EXCERPTED RECORDS below:
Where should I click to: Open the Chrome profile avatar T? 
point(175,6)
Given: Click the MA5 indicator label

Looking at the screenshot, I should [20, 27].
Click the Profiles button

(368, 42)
End of EXCERPTED RECORDS.
:: TASK TO CARRY OUT ::
All of the data must be written out again, exactly as it stands.

:: TASK RESPONSE ::
Where should I click to: Open the Chrome profile avatar T? 
point(175,6)
Given: Click the MA5 indicator label

Looking at the screenshot, I should [20, 27].
Click the Profiles button

(368, 42)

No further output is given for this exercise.